What Is Feng Shui?
Feng Shui is an ancient Chinese field of astrology meaning Wind-Water, essentially related to how a house, apartment or room is facing, how objects are placed within. This Chinese belief system essentially requires that the entire layout of a house or building is in harmony with natural energy forces.
The Chinese and any other Feng Shui followers believe that designing buildings a certain way influences the harmony of the life of the occupant. If the Feng Shui is good then the person will be in harmony with the world with respect to longevity, good health, good finances and perhaps most importantly with a good, healthy love life. Hence many single modern Westerners, not all of them Chinese spend thousands of dollars having their apartment and house interiors and furniture arranged according to “good” Feng Shui.

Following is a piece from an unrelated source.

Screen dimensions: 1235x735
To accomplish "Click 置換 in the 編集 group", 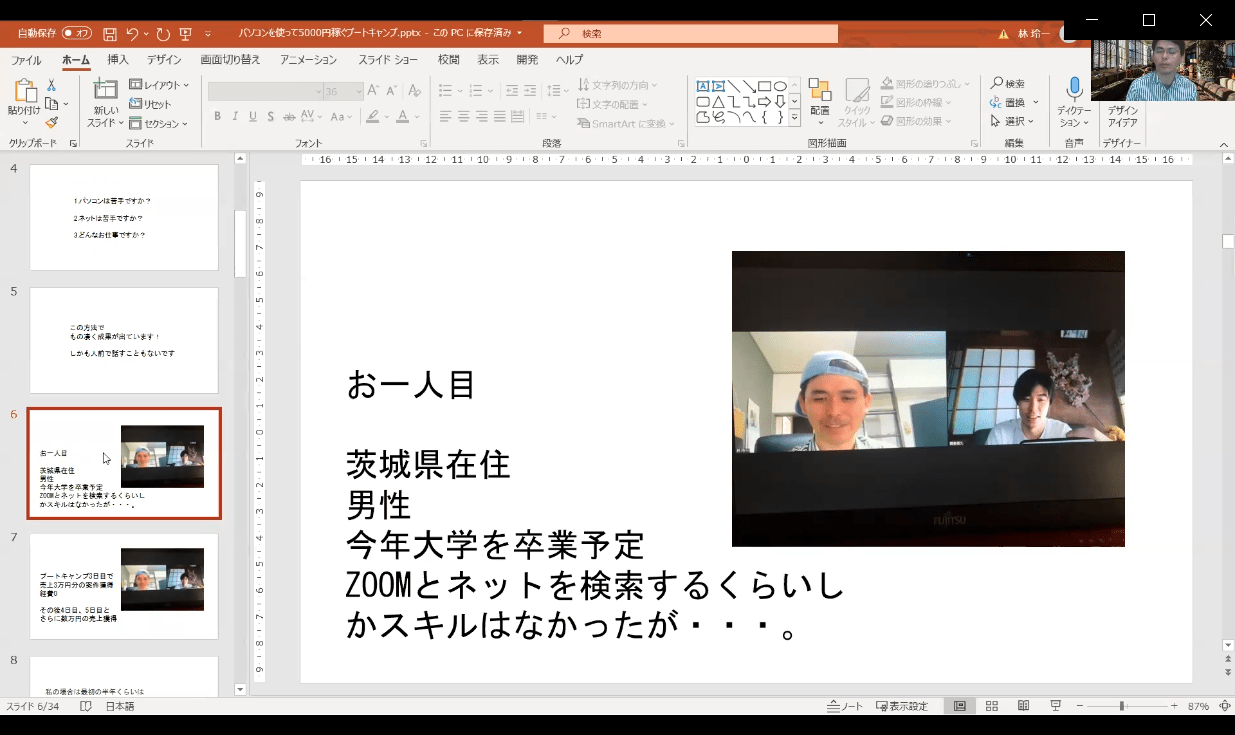I will pyautogui.click(x=1013, y=102).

One major rule of Feng Shui is that the bed of the occupant should not ever face the door. This is apparently a parallel image to a coffin being ready to be carted away! Not exactly what the occupant wants when they go to bed for a restful sleep at night! Instead the bed should be placed at right angles to a door, preferably away from a window and as far away from the door as possible.
Another similar concern on doors is that the front and back door are not facing one another. When this occurs energy rushes through as water rushes through and does not “nourish” the house with good energy and good fortune.

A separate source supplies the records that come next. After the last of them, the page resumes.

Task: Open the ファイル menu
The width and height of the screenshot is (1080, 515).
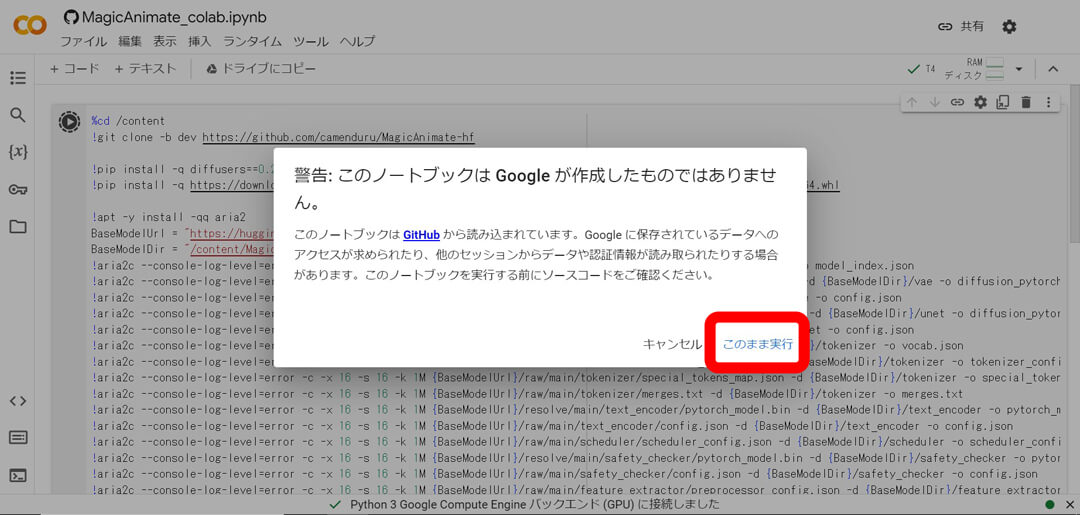Action: [x=83, y=41]
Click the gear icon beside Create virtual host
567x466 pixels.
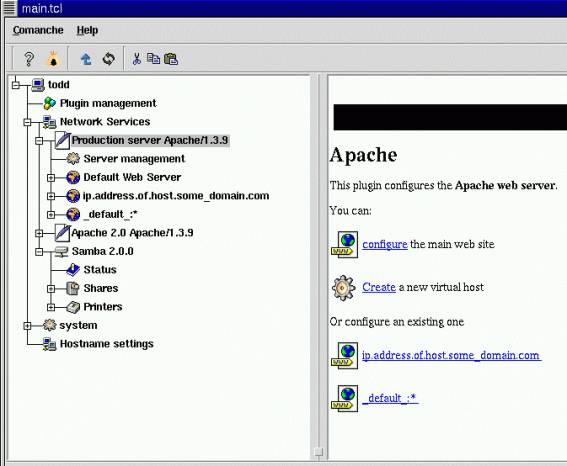pos(343,288)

Water also has a very important role in Feng shui since the term Feng shui translates into English as Wind – Water, both of which are the key elements of concern in this ancient Chinese astrological tradition.
For fountains and water flowing, the best position to place a fountain is either in the North, East or South East of your home or room. Apparently you will have to keep track of the years too, since the most favoured fountain positions change every few years.

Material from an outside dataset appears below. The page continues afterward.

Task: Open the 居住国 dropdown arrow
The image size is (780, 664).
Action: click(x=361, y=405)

Another aspect of Feng shui is the colours used to decorate interiors and their relative positions including coloured furniture has to be taken into account for optimal health, financial gain and overall prosperity!
Certain colours are used to bring about career success, romance, good family life and even a good sex life! This is because certain colours are associated with each of the elements, fire, earth, metal, water, and wood.
Colours like red and yellow represent high energy fire, white metal is symbolic of clarity and the purest of colours in the Feng Shui colour spectrum. It effectively means a healthy relaxing environment for the occupant.
Meanwhile blues and black represent water and the browns and greens represent earth colours.
Mirrors too have their specific place, with mirrors banned from the bedroom due to negative energy. However in busy, high activity areas like lounges and dining rooms mirrors on ceilings and walls they are a plus since they bounce energy back into the room.
So from all the above it becomes very apparent that a serious Feng shui believer has to be very careful about every aspect of colour, design and furniture spacing they have in their home. It goes without saying that guest visits for them can be problematic if their guests are not so attuned to the art of Feng shui!
On cushion out of place by a guest, one plant pot knocked over by arriving in the dark or one innocent breakage of a mirror, one red cushion borrowed from the lounge and the host’s harmony is thrown out of kilter, at least until all is restored on the guest’s departure!